» **OBJECTIVE 1**
Translate this sentence from the letter to a father into Spanish: "Their proud father is always with them in all of their endeavors."
» **OBJECTIVE 2**
Rewrite the paragraph of the letter to a father that begins "Sometimes I could not help myself" as a short bulleted list that keeps its main facts.
==== SUPPLIED PASSAGE
I lost you when I was 5 year old, I never experienced sleeping in your lap and listening to your song. I grew up without you and I wrangled life all by myself. I wasn't able to experienced your kisses and hugs. All I could remember is your big and long belt which left traces in my delicate young skin everytime I stumbled and committed mistakes. You saw me crying for the pain I received, begging you to stop flagellating me with your belt. you saw me hiding while sobbing inside our large family wardrobe. I could even vividly remember how you fought with mama, and how you forced mama out of our thatched house and how we cried to beg you to let mama stay. These but all I could remember. These might be nasty but I know you have reasons why you did all these to me.

Sometimes I could not help myself but envy people with their father beside them. I saw and I see their fathers fighting for them when they met troubles in school. I saw and see fathers walking, playing and laughing with their kids at park. I saw and see fathers escorting their sons and daughters receiving medals and diplomas in school. Their proud father is always with them in all of their endeavors.

Though I have bitterness, I still continue to fight and struggle for my future. I studied fervently and worked hard to achieve my dreams and ambitions. I never let my bitterness impede my plans, because I know God is and will always be with me through the years of my life.
========
==== SUPPLIED INFORMATION
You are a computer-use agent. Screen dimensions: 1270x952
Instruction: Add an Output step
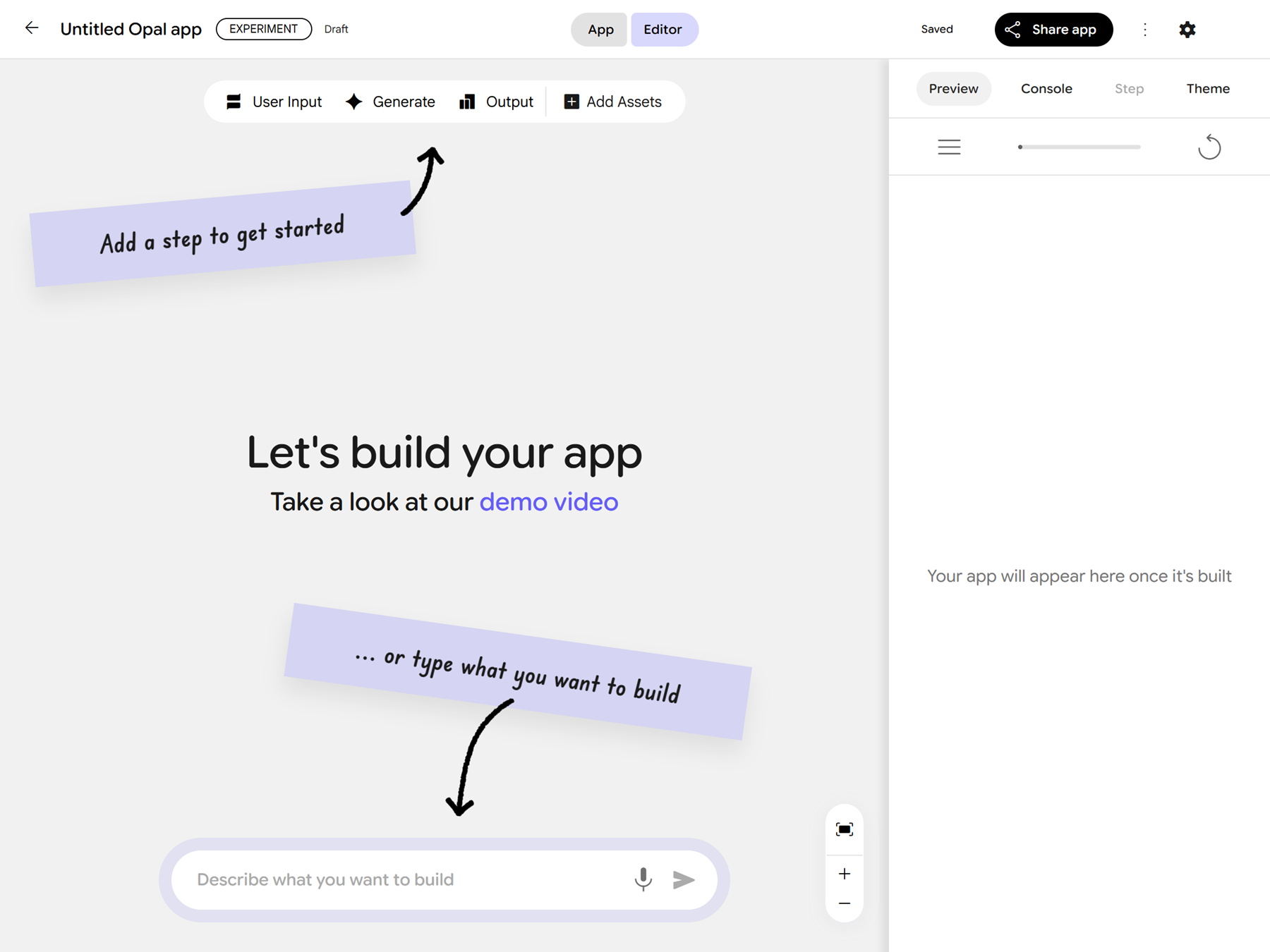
========
» **WORKED SOLUTION 1**
Su orgulloso padre siempre está con ellos en todos sus empeños.

» **WORKED SOLUTION 2**
- The writer sometimes envies people who have their father beside them.
- Those fathers fight for their children when they run into trouble at school.
- They walk, play and laugh with their kids at the park.
- They escort their sons and daughters when they receive medals and diplomas at school.
- Proud fathers are with their children in all their endeavors.